#### Provided passage:
- Opening Delimiter -
Gingerbread tornadoes, pumpkin pie snow, ice cream fog and pizza lightning are all a possibility, if Jennifer Wilk’s kindergarten class at Hillcrest School has anything to say about it.

And they have a lot to say.

Earlier this month, Wilk’s students walked a few doors down on Hilltop Drive to Bridge Haven Memory Care Residence to interact with the residents.

Bridge Haven, a white house with blue shutters, sits in the middle of a residential neighborhood and looks like any other house. However, the facility provides family-style assisted living for eight senior residents in varying stages of Alzheimer’s disease. The facility prides itself on its core values of home, family and attentive care.

Wilk has been taking her kindergarten or first-grade classes to Bridge Haven for about five years. The children spend 15 minutes to half an hour performing plays, presentations or showing off art projects or other things they’re learning in school. Last month, the children made Valentine’s Day cards and gave them to the residents.

“Every year, we tend to up how many times we go,” Wilk said. “I like to try to go about once a month.”

This month, the children wrote and typed their own scripts and created and decorated their own “television sets” out of cardboard boxes. The children just learned about weather a la “Cloudy With a Chance of Meatballs,” Wilk said. The book by Judi Barrett inspired the project.

Peering out from behind their makeshift TV sets, the kindergartners took turns telling their crazy weather forecasts.

“It’s a really cool experience for the kids,” Wilk said.

She said the children are sometimes shy the first time they visit Bridge Haven, but they warm up quickly. She added that not many people, Hillcrest staff included, knew where Bridge Haven was or what the facility did before the partnership began.

Robert Wilson, executive director for Bridge Haven Memory Care Residence and for Bridge Haven Care Cottage, said it’s a cool experience for the residents, too.

“They perk up. They get more into life again,” Wilson said. “You can see the changes in their faces when children come in.”

Robert League, a resident at Bridge Haven, sat and watched as the children performed their weather forecasts. He said he enjoyed when the kindergartners came to Bridge Haven.

“They bring back such wonderful memories from when I was their age,” he said. “I loved school.”
- Closing Delimiter -
#### Exercise data:
- Opening Delimiter -
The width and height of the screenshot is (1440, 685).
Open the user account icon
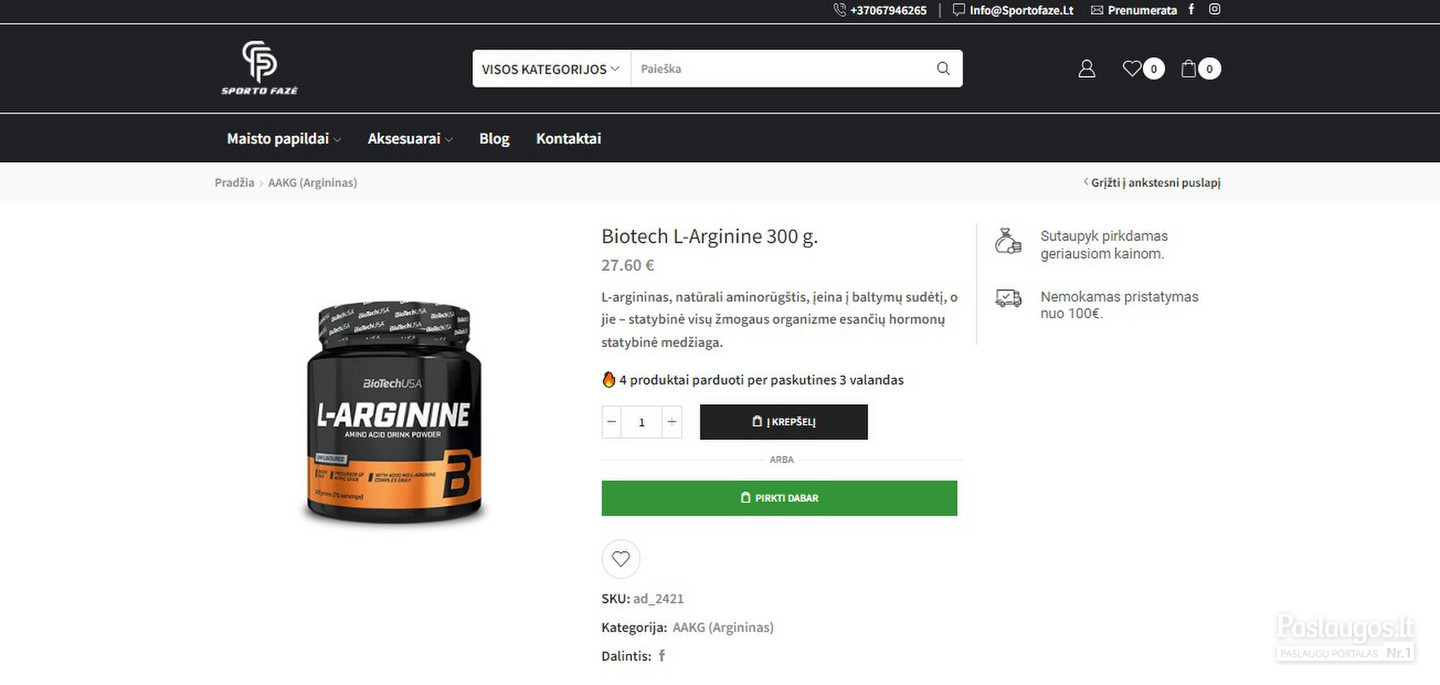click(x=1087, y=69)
- Closing Delimiter -
- Opening Delimiter -
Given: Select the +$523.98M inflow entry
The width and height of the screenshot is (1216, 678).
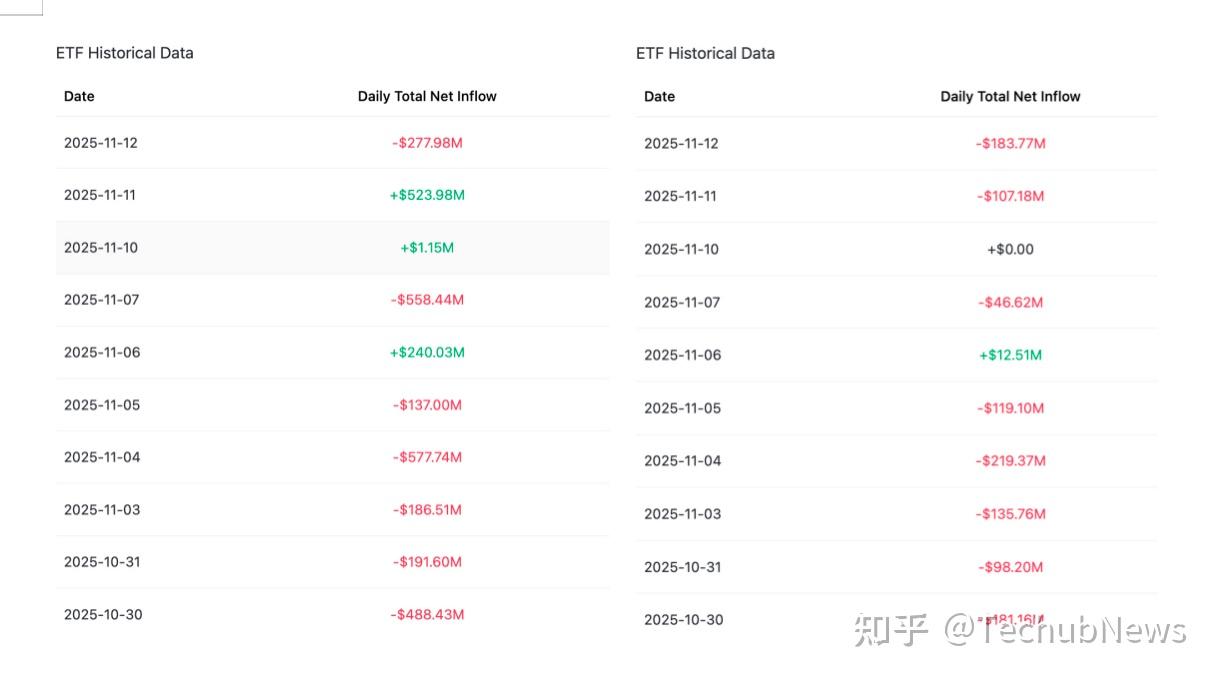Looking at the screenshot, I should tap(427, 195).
- Closing Delimiter -
#### What the exercise asks:
Return, word for word, the part of the article on the kindergarten visits to Bridge Haven that opens with the words containing "She said the" and closes with "the partnership began.".

#### Solution to this problem:
She said the children are sometimes shy the first time they visit Bridge Haven, but they warm up quickly. She added that not many people, Hillcrest staff included, knew where Bridge Haven was or what the facility did before the partnership began.